# [Passage shown]
FORGOTTEN CIVILIZATION
In books such as
Fingerprints of the Gods
(1995),
Heaven’s Mirror
(1998, authored with my wife, Santha Faiia), and the sequel to
Fingerprints of the Gods,
which I am writing for publication in 2015, I make the case for a global civilization, possessing immense technical sophistication and a profound understanding of our place in the cosmos, that thrived in an age before a terrible cataclysm brought the world to its knees soon after the end of the last ice age.
More than ever before, science is piecing together exactly what occurred during this global catastrophe, which is now firmly dated to ca. 10,900–10,800 BC. It is a moment in time known to paleoclimatologists as the Younger Dryas horizon, which defines the boundary between the Pleistocene geological epoch and the Holocene, which we still live in today.

# [Questions to answer]
(A) To what date does the forgotten civilization passage say the global catastrophe is now firmly dated?
(B) Rewrite the forgotten civilization passage from the words "FORGOTTEN CIVILIZATION" through "live in today.", putting "catastrophe" in place of "cataclysm".

# [Collected data]
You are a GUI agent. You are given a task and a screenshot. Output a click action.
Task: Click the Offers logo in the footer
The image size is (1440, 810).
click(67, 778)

# [Answers in order]
(A) Ca. 10,900–10,800 BC.

(B)
FORGOTTEN CIVILIZATION
In books such as
Fingerprints of the Gods
(1995),
Heaven’s Mirror
(1998, authored with my wife, Santha Faiia), and the sequel to
Fingerprints of the Gods,
which I am writing for publication in 2015, I make the case for a global civilization, possessing immense technical sophistication and a profound understanding of our place in the cosmos, that thrived in an age before a terrible catastrophe brought the world to its knees soon after the end of the last ice age.
More than ever before, science is piecing together exactly what occurred during this global catastrophe, which is now firmly dated to ca. 10,900–10,800 BC. It is a moment in time known to paleoclimatologists as the Younger Dryas horizon, which defines the boundary between the Pleistocene geological epoch and the Holocene, which we still live in today.